• GIVEN REQUEST 1:
Please answer these from the Santiago walking-tour post, one line per letter:
(a) In what year did Salvador Allende come to power?
(b) From which city did Pinochet bring in leading economists?
(c) What was the day's maximum temperature?
• GIVEN REQUEST 2: From the Santiago walking-tour post, extract the section starting at "The best thing" and ending at "wasn’t General Pinochet.".

• PASSAGE SHOWN:
======

I could name two Chileans before I came here, General Pinochet and Salvador Allende. I had little idea what they had actually managed to do, but Franco, the guide on our walking tour around Santiago this morning filled me in. Between the two of them, they cost Chile about 20 years of progress.
Coming to power in 1970, Salvador Allende managed the impressive feat of taking a stable capitalist democracy and utterly destroying it before he died. His introduction of radical socialism overnight (literally, overnight) caused so much chaos that the economy crumbled. A large part of that was undoubtedly due to the severing of ties by the US after Allende infuriated Nixon by cosying up to Nixon’s nemesis Fidel Castro.
The very real tragedies aside, you have to accept that there is a particular skill in destroying an entire country, deserving almost of a perverse kind of admiration. It takes pronounced, prolonged effort, wilful ignorance and a catastrophic series of bad calls to get an entire population to the point where they have to queue in line for hours for bread. And yet, Allende managed this in just 3 short years. His is a shining example of an epic, tragic, glorious brand of mismanagement, the David Brent, the Michael Scott of presidents. For any Republicans out there, this is what happens when you introduce radical socialism to a country. The tepid right-of-centre tinkering by Obama doesn’t even come close.
The best thing you could say of Allende is that at least he was elected, and his brand of radicalism didn’t extend to killing. The second best thing you could say about him was that he wasn’t General Pinochet.
General Pinochet led the coup that overthrew and killed Allende in 1973. Pinochet fixed the economy by bringing in leading economists from Chicago, but at the extreme cost of intellectualism, art and culture. Apparently he didn’t assign much value to them. In a pattern familiar to tin-pot dictators all over the world, he disappeared anyone who disagreed with his policies, and set about culling the artists, musicians, playwrights, poets, writers, journalists and philosophers. No dissent was tolerated. He was later found to have bugged huge portions of Santiago to record people’s private conversations in their homes. And, yes, he was still in power in 1984. During his tenure, he was propped up by Margaret Thatcher who in return got access to airspace during the Falklands conflict. Being stridently anti-communist, he naturally got support from the US too.
Remarkably, Allende has become something of a sympathetic figure and is known, apparently without irony, as the People’s President. Then again, I’d look like a reasonable leader if the next guy was responsible for the deaths of thousands and the torture of 30,000 more. I don’t have a niece who’s a famous author I suppose (though I do have a cousin who’s a footballer). Still controversial, Allende’s statue outside the parliament building is regularly hugged by those who consider him a victim, and spat upon by those who curse his mismanagement of the country. At least he gets a statue. There are no statues to Pinochet.
Aside from the history lesson, we saw a large part of the city in a walk that lasted about 4 hours, taking in the commercial, entertainment and student districts each of which have a distinct character. The influence of waves of migrants are evidenced by French architecture, German food and beer and Italian tailoring. It’s not all alpaca woollen beanies and ponchos, though they certainly are around, and who could blame them? The maximum today was 6°c. Pro-tip: When arriving into Chile at night, make sure you’re wearing more than just a T-shirt; its English moniker is certainly apt. Today was the first time I’ve seen my breath in quite a while.

======

• SUPPLIED MATERIAL:
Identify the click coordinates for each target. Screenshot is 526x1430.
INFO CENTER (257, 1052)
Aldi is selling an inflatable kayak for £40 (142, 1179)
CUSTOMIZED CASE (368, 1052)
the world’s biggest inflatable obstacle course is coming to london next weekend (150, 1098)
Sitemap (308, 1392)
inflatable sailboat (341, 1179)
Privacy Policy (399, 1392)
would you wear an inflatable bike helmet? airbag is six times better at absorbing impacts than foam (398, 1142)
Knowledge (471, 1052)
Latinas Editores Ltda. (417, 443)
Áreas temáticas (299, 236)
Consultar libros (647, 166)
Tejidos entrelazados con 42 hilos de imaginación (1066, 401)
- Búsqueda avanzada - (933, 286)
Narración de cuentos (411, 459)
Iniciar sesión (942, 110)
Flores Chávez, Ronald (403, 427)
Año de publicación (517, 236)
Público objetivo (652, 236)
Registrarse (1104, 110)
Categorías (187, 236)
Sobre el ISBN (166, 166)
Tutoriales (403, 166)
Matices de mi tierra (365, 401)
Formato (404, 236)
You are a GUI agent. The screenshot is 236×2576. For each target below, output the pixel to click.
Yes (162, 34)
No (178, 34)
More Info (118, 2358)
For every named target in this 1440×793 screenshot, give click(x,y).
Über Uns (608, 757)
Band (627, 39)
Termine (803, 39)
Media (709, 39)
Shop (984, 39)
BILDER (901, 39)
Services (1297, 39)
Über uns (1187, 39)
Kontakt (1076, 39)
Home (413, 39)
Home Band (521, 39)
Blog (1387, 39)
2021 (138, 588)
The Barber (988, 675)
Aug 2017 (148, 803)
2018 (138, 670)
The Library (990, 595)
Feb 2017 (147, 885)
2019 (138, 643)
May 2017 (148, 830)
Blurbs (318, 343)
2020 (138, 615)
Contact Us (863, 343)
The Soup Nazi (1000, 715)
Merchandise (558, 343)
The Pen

======

• COMPLETE RESPONSE 1:
(a) 1970
(b) Chicago
(c) 6°c

• COMPLETE RESPONSE 2:
The best thing you could say of Allende is that at least he was elected, and his brand of radicalism didn’t extend to killing. The second best thing you could say about him was that he wasn’t General Pinochet.